WHAT IS REQUIRED: Starting at the line below holding "Where should I click to: Click 'Error: BT-Task" and stopping at the line holding "Given: Remove task-32 from the files list", print every line exactly, both ends included, and leave the rest out.

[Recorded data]
+ + + + +

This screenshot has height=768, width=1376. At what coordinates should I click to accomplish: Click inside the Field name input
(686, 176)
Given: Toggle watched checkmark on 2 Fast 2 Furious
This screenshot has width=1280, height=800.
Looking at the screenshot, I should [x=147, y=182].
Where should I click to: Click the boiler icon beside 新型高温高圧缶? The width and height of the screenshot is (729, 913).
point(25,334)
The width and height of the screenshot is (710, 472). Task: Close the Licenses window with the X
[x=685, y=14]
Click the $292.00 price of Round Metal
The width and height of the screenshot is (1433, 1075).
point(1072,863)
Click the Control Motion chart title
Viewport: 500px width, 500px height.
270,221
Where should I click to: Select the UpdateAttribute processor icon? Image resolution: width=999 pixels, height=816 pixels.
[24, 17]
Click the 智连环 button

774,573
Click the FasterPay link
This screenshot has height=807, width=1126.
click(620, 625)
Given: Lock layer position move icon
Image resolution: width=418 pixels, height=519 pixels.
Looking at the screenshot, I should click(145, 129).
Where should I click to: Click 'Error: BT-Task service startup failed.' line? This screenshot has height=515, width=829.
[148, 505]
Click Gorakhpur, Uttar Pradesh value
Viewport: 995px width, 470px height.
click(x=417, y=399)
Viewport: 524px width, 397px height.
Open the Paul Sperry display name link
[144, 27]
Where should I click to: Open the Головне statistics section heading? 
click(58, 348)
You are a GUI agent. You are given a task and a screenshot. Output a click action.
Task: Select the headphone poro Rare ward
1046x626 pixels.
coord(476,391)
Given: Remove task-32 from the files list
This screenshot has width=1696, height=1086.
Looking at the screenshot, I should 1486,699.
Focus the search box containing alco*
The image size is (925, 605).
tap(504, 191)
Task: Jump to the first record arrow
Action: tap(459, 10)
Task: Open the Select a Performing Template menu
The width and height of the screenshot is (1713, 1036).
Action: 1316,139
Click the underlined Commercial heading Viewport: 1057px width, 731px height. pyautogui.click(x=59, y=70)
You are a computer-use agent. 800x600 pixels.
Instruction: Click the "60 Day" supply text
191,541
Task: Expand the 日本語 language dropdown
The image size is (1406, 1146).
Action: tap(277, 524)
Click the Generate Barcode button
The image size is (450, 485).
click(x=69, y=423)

+ + + + +

EXERCISE SOLUTION:
Where should I click to: Click 'Error: BT-Task service startup failed.' line? This screenshot has height=515, width=829.
[148, 505]
Click Gorakhpur, Uttar Pradesh value
Viewport: 995px width, 470px height.
click(x=417, y=399)
Viewport: 524px width, 397px height.
Open the Paul Sperry display name link
[144, 27]
Where should I click to: Open the Головне statistics section heading? 
click(58, 348)
You are a GUI agent. You are given a task and a screenshot. Output a click action.
Task: Select the headphone poro Rare ward
1046x626 pixels.
coord(476,391)
Given: Remove task-32 from the files list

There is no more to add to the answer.